=== Supplied text ===
Recovery of OTP’s major transmission investments is through the MISO Tariff (several as MVPs) and, currently, in base rates and through the TCR Rider in Minnesota, and through TCR Riders in North Dakota and South Dakota.

 

Minnesota

 

General Rates—The MPUC rendered its final decision in OTP’s 2016 general rate case in March 2017 and issued its written order on May 1, 2017. Pursuant to the order, OTP’s allowed rate of return on rate base decreased from 8.61% to 7.5056% and its allowed rate of return on equity decreased from 10.74% to 9.41%.

 

The MPUC’s order also included: (1) the determination that all costs (including FERC allocated costs and revenues) of the Big Stone South–Brookings and Big Stone South–Ellendale MVPs will be included in the Minnesota TCR rider and jurisdictionally allocated to OTP’s Minnesota customers (see discussion under Minnesota Transmission Cost Recovery Rider below), and (2) approval of OTP’s proposal to transition rate base, expenses and revenues from ECR and TCR riders to base rate recovery, with the transition occurring when final rates are implemented. The rate base balances, expense levels and revenue levels existing in the riders at the time of implementation of final rates were used to establish the amounts transitioned to base rates. Certain MISO expenses and revenues will remain in the TCR rider to allow for the ongoing refund or recovery of these variable revenues and costs.

=== Instructions ===
1. In the OTP rate-recovery excerpt above, what did OTP's allowed rate of return on equity become under the MPUC order?
2. Please list every percentage figure that appears in the OTP rate-recovery excerpt above.
3. Based on the OTP rate-recovery excerpt above, decide whether each statement agrees with it: (a) The MPUC issued its written order on May 1, 2017. (b) All MISO expenses and revenues were moved out of the TCR rider into base rates. (c) OTP's allowed rate of return on rate base went up. Answer yes or no for each and quote the deciding words.

=== Recorded information ===
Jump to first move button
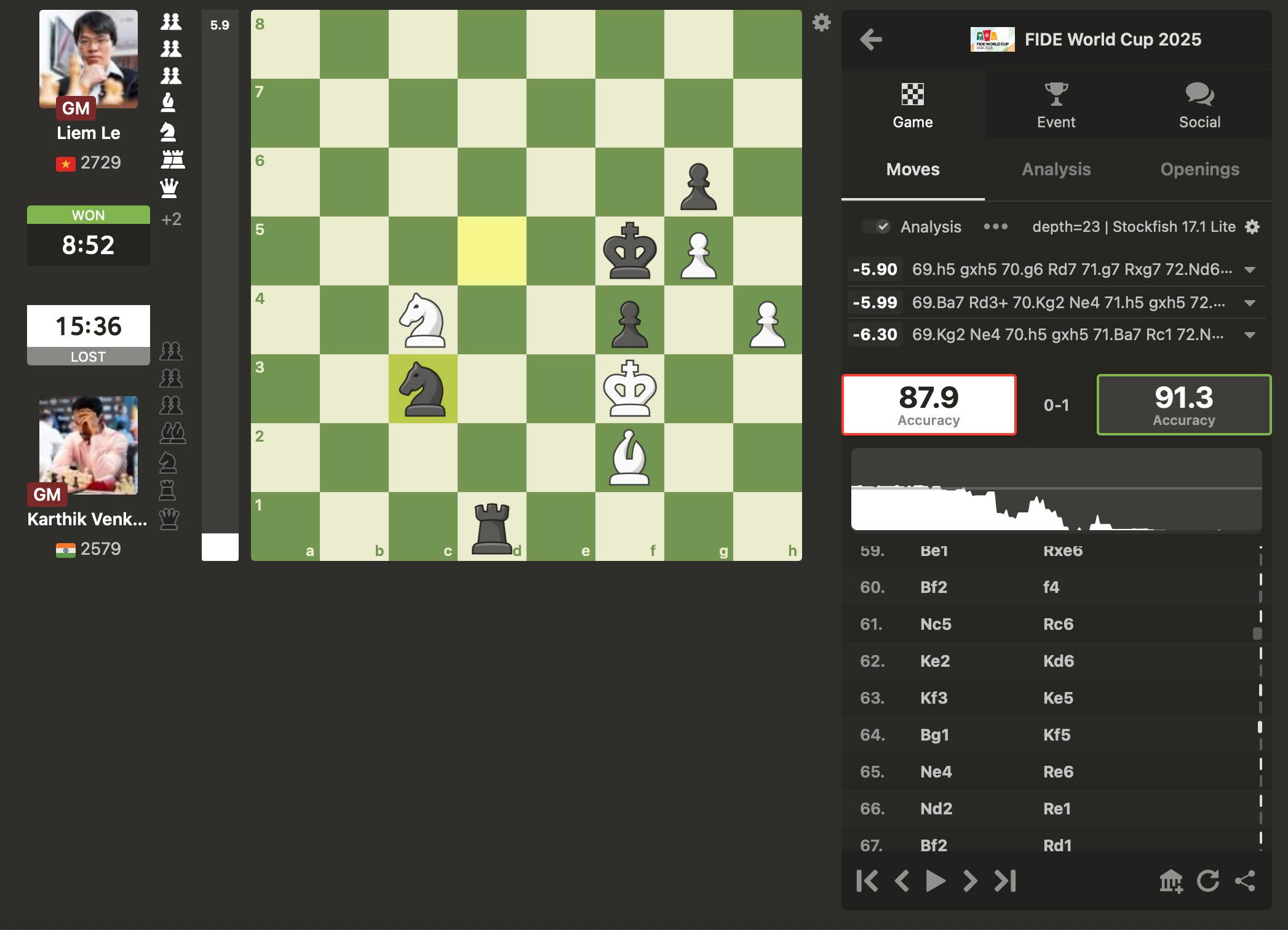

=== Results for each task ===
1. It decreased from 10.74% to 9.41%.

2. 8.61%, 7.5056%, 10.74%, 9.41%

3.
(a) Yes: "issued its written order on May 1, 2017"
(b) No: "Certain MISO expenses and revenues will remain in the TCR rider"
(c) No: "OTP’s allowed rate of return on rate base decreased from 8.61% to 7.5056%"